I make most of the snaps I use. It isn't hard to do and it takes less than a minute to make one. In the photo below, I show exactly how I do it. It took far longer to edit the photo than it did to bend the wires for the sequence.










For the photo, I used .035" stainless wire. This is about #14 leader wire.

I used wire bending pliers, wire cutters, and the cheapest little sleeve crimper to make these snaps free-hand. If I wanted absolutely identical snaps, I would make a simple jig using 2 nails and a piece of 1X4. 

Wire bending is a skill I think is essential for fishermen unless they can afford to have somebody rig for them or choose to use redi-rigs. Custom rigs are actually very simple. Bending wire up to about .040" can easily be done with normal hand tools you can buy at any tool or hardware store. I can bend pretty complicated stuff with up to about .040" wire. I make lots of snaps and rigs with .051" wire but my hands get mighty sore.

Bail springs are duck soup as are light duty hooks. If I can't find it orcan't afford it, I try to make it.


----------



## Danno (Oct 17, 2007)

Once again Capt, thanks for sharing this with us. You make it look easy. 

I started using the coastal type snaps a couple of years back, but never pondered the idea of making my own.
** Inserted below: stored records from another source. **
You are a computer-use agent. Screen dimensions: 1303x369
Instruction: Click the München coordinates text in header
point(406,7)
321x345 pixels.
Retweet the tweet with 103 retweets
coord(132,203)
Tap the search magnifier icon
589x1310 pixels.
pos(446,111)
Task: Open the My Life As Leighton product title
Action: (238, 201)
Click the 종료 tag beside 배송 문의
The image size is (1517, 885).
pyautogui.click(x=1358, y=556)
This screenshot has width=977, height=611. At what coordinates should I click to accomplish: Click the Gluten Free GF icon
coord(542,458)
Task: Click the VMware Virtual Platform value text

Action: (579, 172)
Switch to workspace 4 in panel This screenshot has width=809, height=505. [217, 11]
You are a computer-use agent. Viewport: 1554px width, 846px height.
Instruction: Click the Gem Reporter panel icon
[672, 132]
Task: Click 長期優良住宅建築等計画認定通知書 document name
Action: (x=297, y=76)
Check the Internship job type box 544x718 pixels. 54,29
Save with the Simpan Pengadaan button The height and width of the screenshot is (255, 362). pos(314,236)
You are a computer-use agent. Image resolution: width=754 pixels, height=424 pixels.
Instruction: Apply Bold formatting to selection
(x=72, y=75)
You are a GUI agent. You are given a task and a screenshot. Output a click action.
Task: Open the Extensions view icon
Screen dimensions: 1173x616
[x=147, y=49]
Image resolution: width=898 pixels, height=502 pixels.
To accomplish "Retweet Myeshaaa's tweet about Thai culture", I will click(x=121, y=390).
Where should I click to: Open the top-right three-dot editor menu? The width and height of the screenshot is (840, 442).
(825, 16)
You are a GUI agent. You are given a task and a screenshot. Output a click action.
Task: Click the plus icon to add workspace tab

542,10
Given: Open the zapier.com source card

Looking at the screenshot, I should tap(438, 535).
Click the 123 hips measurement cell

Do you have any recommendations on were to get the tools needed to get started. Or supplies?


----------



## WW2 (Sep 28, 2007)

You are going to single handedly run fishing stores out of business!!!. hahaha

Now, can you start with car parts? :clap

These lessons alone make this site worth the time. Thanks for the tips.


----------



## captken (Feb 24, 2008)

Any of the tools can be bought locally. You can use regular leader wire for most projects but I really prefer spinner bait wire because it is straight and considerably stiffer than leader wire.

If anybody wants to see the tools I use, I'll lay them out and take a photo. One of my favorite tools for lots of application where super strength is needed is the little Berkley sleeve crimper. I cannot think of another tool that can grip as tightly.


----------